■ Objective:
Copy out everything from the line containing "Given: Open the" down to the line containing "At what coordinates", leaving the pictures out.

------ Records for processing ------

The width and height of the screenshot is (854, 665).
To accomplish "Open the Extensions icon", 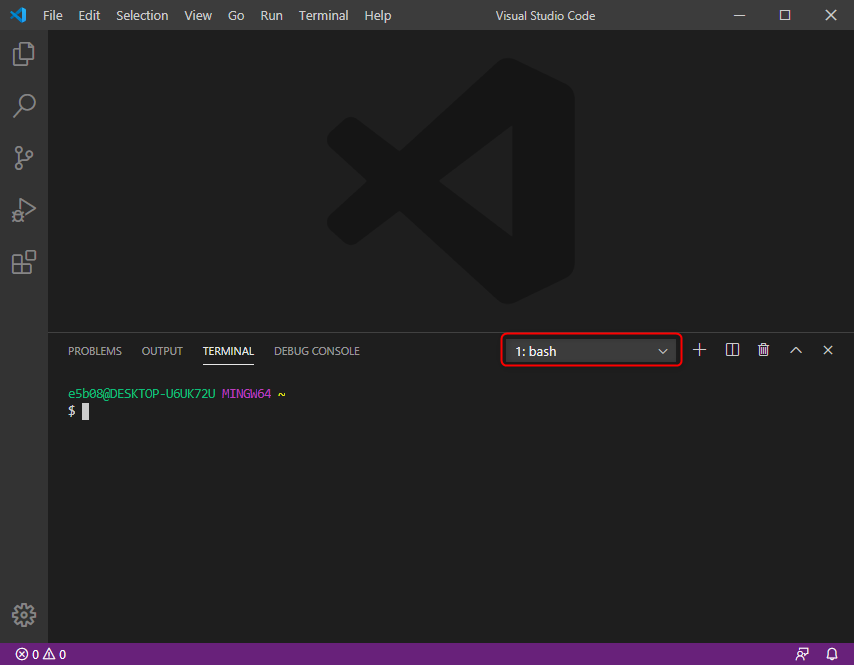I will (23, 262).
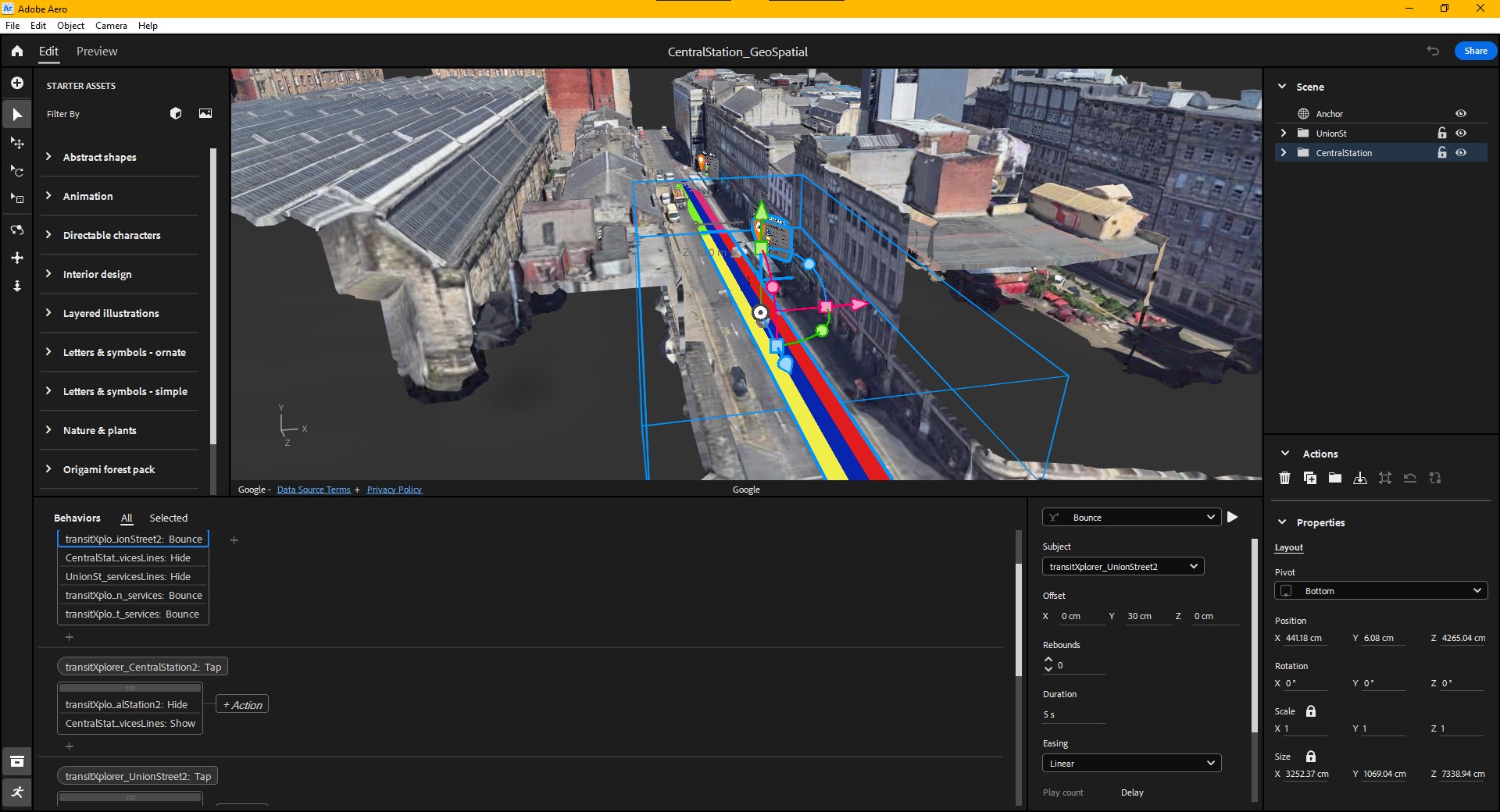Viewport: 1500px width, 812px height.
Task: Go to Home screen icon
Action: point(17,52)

------
------ Records for processing ------

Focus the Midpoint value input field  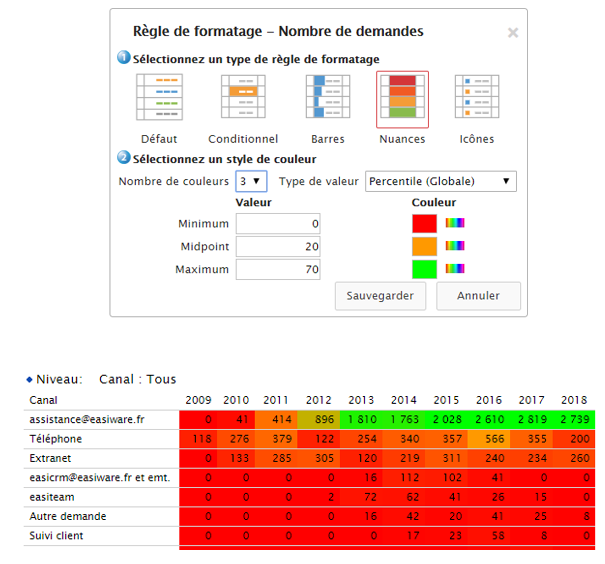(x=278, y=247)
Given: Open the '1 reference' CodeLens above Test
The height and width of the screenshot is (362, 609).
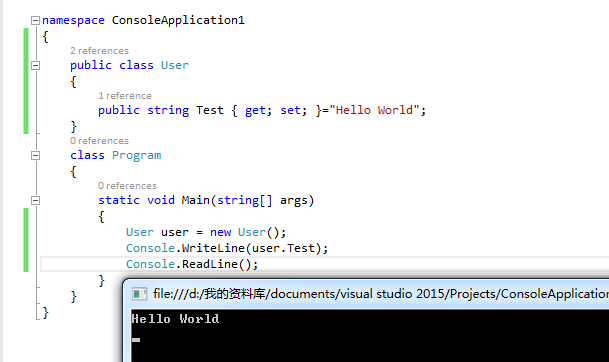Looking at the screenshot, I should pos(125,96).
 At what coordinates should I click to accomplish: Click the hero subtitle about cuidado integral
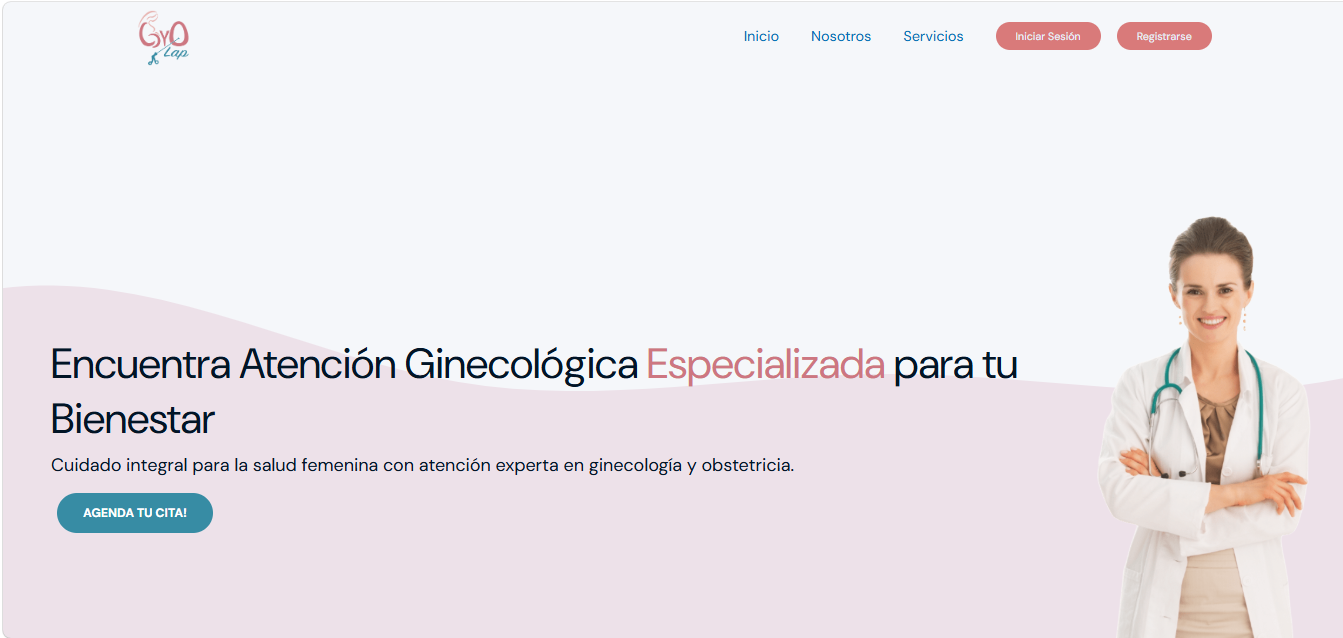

------

■ Problem solution:
Given: Open the '1 reference' CodeLens above Test
The height and width of the screenshot is (362, 609).
Looking at the screenshot, I should pos(125,96).
 At what coordinates should I click to accomplish: Click the hero subtitle about cuidado integral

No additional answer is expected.